Murata herself used to work at a convenience store on a part-time basis. In a profile for The New York Times, the author explained she "wanted to illustrate how odd the people who believe they are ordinary or normal are" and that she admires Keiko's character, who chooses and is fine with not having sex at all. She says that she wanted to write from the perspective of "someone who defied conventional thinking, particularly in a conformist society".

==Reception==
Joyce Lau of the South China Morning Post gave the novel four out of five stars, calling it a "cutting commentary on the pressure society puts on its citizens, particularly single women." Julie Myerson of The Guardian gave the book a generally positive review, calling it "sublimely weird" and praising the "nutty deadpan prose and even more nuttily likable narrator".

Julie Myerson of The Guardian wrote that while some of the book's characters aren't fully realized, "it's the novel's cumulative, idiosyncratic poetry that lingers, attaining a weird, fluorescent kind of beauty all of its own".

Katy Waldman, for The New Yorker, noted the book's tone: "Murata's flattened prose has a bodega-after-11-P.M. quality: it feels bathed in garish, fluorescent light. If Keiko comes off as frightening and robotic, so does the entire universe in which her story unfurls."

* _Collected data_:
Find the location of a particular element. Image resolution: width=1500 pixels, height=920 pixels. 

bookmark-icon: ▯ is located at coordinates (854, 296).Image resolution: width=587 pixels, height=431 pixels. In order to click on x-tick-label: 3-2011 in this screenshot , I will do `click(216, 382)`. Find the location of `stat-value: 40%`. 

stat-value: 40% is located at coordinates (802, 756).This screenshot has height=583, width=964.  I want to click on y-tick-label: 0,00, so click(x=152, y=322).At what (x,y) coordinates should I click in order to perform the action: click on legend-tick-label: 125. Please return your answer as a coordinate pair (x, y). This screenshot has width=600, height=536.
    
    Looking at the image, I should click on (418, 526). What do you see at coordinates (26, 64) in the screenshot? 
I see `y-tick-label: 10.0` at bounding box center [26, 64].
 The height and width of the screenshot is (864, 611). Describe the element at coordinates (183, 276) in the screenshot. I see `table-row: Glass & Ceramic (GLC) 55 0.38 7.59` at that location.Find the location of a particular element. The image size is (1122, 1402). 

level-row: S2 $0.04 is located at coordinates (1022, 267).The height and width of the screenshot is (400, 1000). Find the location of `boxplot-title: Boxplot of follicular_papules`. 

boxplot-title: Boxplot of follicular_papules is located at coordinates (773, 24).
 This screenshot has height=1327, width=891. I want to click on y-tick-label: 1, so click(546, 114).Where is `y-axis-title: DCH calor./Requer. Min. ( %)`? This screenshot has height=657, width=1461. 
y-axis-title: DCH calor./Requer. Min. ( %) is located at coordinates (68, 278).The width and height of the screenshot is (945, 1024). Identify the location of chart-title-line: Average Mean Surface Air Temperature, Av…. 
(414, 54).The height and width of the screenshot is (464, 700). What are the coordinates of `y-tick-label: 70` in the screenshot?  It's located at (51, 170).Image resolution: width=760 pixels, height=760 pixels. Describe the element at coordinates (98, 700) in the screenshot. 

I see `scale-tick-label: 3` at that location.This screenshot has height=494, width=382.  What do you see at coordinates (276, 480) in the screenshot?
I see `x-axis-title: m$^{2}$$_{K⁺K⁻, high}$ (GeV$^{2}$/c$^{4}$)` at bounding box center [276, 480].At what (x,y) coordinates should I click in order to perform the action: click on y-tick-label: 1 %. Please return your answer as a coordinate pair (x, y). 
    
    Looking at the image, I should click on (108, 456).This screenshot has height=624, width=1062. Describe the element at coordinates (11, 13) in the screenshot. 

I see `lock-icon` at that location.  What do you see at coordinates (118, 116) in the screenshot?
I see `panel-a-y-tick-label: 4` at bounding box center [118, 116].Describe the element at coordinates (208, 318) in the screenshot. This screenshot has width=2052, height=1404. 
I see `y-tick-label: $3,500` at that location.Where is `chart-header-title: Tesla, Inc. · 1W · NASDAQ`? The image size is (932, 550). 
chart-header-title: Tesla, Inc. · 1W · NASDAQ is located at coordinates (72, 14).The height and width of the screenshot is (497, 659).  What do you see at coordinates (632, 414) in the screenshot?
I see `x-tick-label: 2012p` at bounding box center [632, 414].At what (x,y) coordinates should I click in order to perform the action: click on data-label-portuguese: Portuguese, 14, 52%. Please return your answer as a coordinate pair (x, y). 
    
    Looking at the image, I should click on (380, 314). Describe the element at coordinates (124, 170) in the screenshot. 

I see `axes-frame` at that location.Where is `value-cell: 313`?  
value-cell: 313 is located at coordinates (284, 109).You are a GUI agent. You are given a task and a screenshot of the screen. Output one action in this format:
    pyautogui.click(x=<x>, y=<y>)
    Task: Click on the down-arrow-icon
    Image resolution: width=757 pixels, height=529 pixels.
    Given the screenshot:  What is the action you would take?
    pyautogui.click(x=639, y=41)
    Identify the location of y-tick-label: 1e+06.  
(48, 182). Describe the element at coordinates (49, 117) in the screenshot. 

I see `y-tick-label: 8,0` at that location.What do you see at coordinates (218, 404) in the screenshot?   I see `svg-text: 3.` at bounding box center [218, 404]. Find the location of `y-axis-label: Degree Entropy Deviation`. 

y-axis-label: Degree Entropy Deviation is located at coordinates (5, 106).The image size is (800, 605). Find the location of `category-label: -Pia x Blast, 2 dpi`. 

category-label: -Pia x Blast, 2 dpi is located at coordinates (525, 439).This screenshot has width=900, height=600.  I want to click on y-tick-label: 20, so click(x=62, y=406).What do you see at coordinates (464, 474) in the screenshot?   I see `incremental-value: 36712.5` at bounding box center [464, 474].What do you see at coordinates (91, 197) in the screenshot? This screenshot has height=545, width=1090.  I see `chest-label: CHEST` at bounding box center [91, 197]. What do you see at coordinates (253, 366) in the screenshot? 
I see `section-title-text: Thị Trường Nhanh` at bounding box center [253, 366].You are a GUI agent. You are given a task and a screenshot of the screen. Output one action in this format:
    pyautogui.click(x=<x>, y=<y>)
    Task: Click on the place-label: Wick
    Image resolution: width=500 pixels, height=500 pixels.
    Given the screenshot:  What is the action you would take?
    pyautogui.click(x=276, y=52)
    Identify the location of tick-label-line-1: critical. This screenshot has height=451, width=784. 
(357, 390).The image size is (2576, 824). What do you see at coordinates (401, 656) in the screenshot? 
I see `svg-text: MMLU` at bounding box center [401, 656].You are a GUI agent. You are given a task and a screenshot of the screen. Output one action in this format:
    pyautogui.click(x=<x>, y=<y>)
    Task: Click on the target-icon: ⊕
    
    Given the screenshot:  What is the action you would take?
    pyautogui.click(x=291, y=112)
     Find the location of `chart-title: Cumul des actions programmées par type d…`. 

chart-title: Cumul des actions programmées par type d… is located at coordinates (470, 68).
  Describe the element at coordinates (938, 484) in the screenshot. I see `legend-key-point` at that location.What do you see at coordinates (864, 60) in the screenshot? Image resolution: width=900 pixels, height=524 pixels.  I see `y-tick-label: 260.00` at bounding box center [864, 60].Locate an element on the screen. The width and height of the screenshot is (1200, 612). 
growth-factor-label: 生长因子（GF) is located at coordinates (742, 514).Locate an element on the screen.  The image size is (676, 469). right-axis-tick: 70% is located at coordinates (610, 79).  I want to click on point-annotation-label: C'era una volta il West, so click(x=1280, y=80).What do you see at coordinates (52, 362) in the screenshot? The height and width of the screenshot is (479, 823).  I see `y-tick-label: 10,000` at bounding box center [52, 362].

* _Exercise description_: Extend the text on Murata's convenience-store novel and its reception, starting right after its final sentence.

* _Answer space_:
Dwight Garner of The New York Times lauded the translation but also wondered about the impossibility of certain subtleties: "Convenience Store Woman is Murata's 10th novel, and her first to be translated into English. This work has been done adroitly by Ginny Tapley Takemori. She makes any number of good decisions, such as stetting the Japanese term 'freeter', which essentially means 'slacker' or barely employed. Still, one can't help but wonder how many of the subtleties of Murata's stance toward this material are simply untranslatable." However, he questioned the book's relationship of style to substance: "At the same time, it's the kind of performance that leaves you considering the difference between exploring interesting topics and actually being interesting."

Katherine A. Powers, in Star Tribune, said that the novel "is very funny; Keiko's affectless, rather chilly approach lends itself to exquisitely deadpan comedy."

Sarah Gilmartin of The Irish Times wrote that "Ginny Tapley Takemori's skilful translation captures the balance between the quirky and the profound."

The novel won the Akutagawa Prize, and Murata was named one of Vogue Japans Women of the Year.

==Radio adaptation==
The novel was adapted into a radio drama on NHK-FM's FM Theater and was broadcast from 22:00 to 22:50 on 30 November 2019. Chiaki Kuriyama voiced the role of the protagonist Keiko Furukura.